Count the lines in the data below that contain the string "Viewport", treating uppercase and lowercase as distinct. Reply with the number only.

**RECORDS SHOWN:**
-- -- --

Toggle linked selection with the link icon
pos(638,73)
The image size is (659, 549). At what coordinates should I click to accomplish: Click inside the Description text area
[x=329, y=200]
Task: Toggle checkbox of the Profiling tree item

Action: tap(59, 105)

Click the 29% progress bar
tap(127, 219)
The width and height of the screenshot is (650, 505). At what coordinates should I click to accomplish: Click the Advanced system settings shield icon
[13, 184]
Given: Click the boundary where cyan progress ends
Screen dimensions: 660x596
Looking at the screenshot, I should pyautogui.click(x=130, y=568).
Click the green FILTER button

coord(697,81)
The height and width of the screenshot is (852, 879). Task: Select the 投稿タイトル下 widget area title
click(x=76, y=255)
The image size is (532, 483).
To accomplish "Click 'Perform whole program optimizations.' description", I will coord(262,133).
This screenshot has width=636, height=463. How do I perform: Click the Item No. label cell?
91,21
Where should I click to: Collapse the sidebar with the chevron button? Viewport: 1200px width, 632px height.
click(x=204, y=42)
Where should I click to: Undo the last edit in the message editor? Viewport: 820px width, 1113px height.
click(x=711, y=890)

-- -- --

**SOLUTION BELOW:**
2